Reproduce exactly, and only, the lines below from the one containing "Where should I click to: Open" through the one containing "Given: Insert a table using the table icon".

** SOURCE MATERIAL follows **

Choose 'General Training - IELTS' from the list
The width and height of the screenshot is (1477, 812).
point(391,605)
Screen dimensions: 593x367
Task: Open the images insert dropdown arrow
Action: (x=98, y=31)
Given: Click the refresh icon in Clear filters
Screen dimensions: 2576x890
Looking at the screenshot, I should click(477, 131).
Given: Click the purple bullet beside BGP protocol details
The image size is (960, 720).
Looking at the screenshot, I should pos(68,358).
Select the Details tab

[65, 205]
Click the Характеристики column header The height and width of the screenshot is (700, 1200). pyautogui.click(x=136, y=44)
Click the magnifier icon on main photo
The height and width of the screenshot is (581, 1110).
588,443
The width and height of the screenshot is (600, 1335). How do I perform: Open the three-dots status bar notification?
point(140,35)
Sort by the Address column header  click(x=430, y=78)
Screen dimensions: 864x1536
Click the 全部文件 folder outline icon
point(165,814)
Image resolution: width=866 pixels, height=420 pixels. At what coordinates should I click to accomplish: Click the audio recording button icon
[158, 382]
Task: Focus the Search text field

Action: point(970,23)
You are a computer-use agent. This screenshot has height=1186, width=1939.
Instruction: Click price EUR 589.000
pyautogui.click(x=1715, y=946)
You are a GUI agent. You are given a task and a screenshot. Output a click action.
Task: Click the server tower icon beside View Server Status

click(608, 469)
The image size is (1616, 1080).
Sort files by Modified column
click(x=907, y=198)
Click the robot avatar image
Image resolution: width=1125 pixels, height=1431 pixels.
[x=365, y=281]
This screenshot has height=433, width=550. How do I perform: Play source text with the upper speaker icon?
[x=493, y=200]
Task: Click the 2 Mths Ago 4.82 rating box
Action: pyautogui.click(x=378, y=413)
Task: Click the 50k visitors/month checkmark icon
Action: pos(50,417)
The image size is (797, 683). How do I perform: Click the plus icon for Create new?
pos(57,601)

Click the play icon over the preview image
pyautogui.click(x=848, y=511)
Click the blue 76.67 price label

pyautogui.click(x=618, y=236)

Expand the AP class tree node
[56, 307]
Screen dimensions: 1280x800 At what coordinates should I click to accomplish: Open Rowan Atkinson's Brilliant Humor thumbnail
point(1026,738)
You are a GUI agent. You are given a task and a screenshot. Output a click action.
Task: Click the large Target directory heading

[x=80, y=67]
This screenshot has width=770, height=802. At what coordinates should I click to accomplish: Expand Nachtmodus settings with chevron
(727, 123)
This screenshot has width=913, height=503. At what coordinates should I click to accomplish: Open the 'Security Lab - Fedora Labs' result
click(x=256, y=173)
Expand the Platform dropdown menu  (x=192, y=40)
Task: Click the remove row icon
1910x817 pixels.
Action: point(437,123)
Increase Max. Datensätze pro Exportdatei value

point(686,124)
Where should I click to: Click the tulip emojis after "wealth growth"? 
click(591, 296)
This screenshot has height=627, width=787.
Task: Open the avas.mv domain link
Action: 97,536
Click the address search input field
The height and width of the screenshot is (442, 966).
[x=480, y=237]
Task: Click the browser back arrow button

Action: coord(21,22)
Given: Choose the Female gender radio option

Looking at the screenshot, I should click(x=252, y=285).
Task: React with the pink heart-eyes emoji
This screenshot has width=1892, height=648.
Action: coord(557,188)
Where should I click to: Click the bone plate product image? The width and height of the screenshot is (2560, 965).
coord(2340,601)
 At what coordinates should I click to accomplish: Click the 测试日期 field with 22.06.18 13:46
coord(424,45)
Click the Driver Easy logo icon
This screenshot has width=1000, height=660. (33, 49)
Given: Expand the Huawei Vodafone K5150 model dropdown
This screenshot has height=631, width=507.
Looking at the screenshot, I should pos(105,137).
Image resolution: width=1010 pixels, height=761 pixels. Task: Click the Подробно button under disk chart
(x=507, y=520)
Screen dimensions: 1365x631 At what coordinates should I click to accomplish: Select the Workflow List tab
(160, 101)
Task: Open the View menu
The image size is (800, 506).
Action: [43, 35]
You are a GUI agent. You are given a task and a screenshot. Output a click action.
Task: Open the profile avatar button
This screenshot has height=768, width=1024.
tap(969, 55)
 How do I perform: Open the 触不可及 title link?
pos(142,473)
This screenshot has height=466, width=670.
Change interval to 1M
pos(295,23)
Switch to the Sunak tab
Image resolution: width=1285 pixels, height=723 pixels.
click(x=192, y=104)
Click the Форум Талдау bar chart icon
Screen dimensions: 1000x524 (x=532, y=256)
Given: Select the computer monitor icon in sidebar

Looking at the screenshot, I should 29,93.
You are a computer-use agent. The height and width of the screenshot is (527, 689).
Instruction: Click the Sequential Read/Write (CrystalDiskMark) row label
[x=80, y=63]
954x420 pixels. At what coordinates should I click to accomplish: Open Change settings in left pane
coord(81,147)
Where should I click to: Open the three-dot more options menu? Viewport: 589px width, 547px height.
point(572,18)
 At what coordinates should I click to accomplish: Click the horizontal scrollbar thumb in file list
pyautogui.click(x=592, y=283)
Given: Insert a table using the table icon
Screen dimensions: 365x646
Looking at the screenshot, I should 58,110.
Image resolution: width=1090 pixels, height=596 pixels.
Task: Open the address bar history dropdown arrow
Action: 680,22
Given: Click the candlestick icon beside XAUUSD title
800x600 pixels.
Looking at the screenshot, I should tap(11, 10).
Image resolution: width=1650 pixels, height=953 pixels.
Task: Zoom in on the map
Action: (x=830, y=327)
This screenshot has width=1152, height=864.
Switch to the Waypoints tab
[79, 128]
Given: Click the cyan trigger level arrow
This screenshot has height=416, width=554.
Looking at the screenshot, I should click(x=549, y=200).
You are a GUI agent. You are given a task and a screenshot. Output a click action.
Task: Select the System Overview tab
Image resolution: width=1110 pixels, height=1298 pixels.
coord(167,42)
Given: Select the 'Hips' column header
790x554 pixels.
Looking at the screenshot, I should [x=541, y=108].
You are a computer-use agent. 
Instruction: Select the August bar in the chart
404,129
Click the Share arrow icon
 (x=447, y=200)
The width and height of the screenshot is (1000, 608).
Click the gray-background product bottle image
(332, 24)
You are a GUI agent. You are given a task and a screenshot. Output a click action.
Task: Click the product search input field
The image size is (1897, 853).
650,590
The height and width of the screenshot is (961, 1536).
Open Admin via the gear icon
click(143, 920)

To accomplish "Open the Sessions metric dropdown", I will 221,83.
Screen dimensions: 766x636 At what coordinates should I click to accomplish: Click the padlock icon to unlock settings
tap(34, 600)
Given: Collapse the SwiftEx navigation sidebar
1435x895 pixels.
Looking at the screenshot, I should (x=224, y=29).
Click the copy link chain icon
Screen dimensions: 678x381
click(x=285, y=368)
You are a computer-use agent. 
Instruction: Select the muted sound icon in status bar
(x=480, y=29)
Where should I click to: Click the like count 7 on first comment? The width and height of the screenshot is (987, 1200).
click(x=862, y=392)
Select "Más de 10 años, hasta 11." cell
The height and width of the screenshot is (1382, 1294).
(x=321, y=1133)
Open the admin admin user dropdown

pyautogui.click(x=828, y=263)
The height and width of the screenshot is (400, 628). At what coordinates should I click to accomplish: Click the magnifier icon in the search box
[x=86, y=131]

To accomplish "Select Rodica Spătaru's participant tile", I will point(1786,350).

** End of SOURCE MATERIAL **

• RESPONSE
Where should I click to: Open the three-dot more options menu? Viewport: 589px width, 547px height.
point(572,18)
 At what coordinates should I click to accomplish: Click the horizontal scrollbar thumb in file list
pyautogui.click(x=592, y=283)
Given: Insert a table using the table icon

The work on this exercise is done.